WRITTEN INSTRUCTION
In the article on South Korea's economy, condense the paragraph beginning "According to the World Economic Forum" into a single sentence that keeps its main facts.

EXCERPT PROVIDED
Is South Korea Facing 'Lost Decades'?

The lack of economic growth in South Korea is very worrisome for Park.

In recent years, the South Korean economy has slowed significantly. South Korea’s average annual growth rate has fallen from a high of 9.8 percent in the 1980s to an average of just 2.7 percent over the last five years.

Many of the big South Korean industrial giants, such as Samsung and Hyundai, have increasingly moved their new investments abroad to low-cost regions in South Asia and Eastern Europe.

Between 1995 and 2010, South Korea’s largest manufacturing firms shifted 17 percent of their production to overseas plants. As a result, total employment in such companies has fallen by 2 percent annually, while the share of workers employed at large South Korean companies fell from 18 percent to 12 percent.

According to the World Economic Forum, South Korea’s international competitiveness fell to 26th in 2015 from 11th in 2007 among 140 countries surveyed, which was the lowest ranking for South Korea in 10 years. Of particular note is the South Korean banking system, which ranked only 83rd in 2015.

This dramatic slowdown has raised the possibility that South Korea might be facing its own ‘lost decades’, similar to those experienced in Japan. The ‘lost two decades’ in Japan began when the real estate bubble burst in the early 1990s, which led to asset price free fall and price deflation. This caused a sharp decline in income and consumption, which encouraged further economic depression and price deflation, leading to a vicious cycle.

Stored dataset items:

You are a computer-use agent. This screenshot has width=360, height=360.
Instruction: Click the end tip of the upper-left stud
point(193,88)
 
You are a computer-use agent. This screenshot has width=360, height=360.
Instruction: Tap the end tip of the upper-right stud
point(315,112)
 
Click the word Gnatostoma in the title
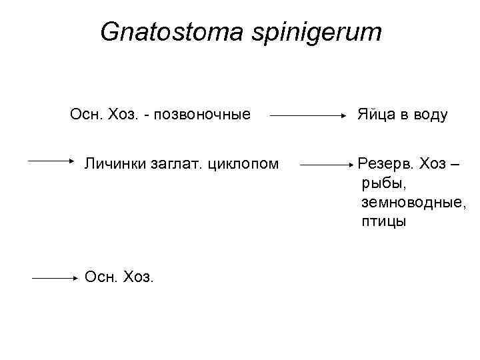(170, 31)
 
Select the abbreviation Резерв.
(384, 163)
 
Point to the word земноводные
(414, 202)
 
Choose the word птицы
(384, 221)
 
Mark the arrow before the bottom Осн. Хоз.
(55, 280)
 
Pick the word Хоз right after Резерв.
(431, 163)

SOLUTION BELOW
The World Economic Forum ranked South Korea 26th of 140 countries for international competitiveness in 2015, down from 11th in 2007 and its lowest ranking in 10 years, with its banking system placing only 83rd.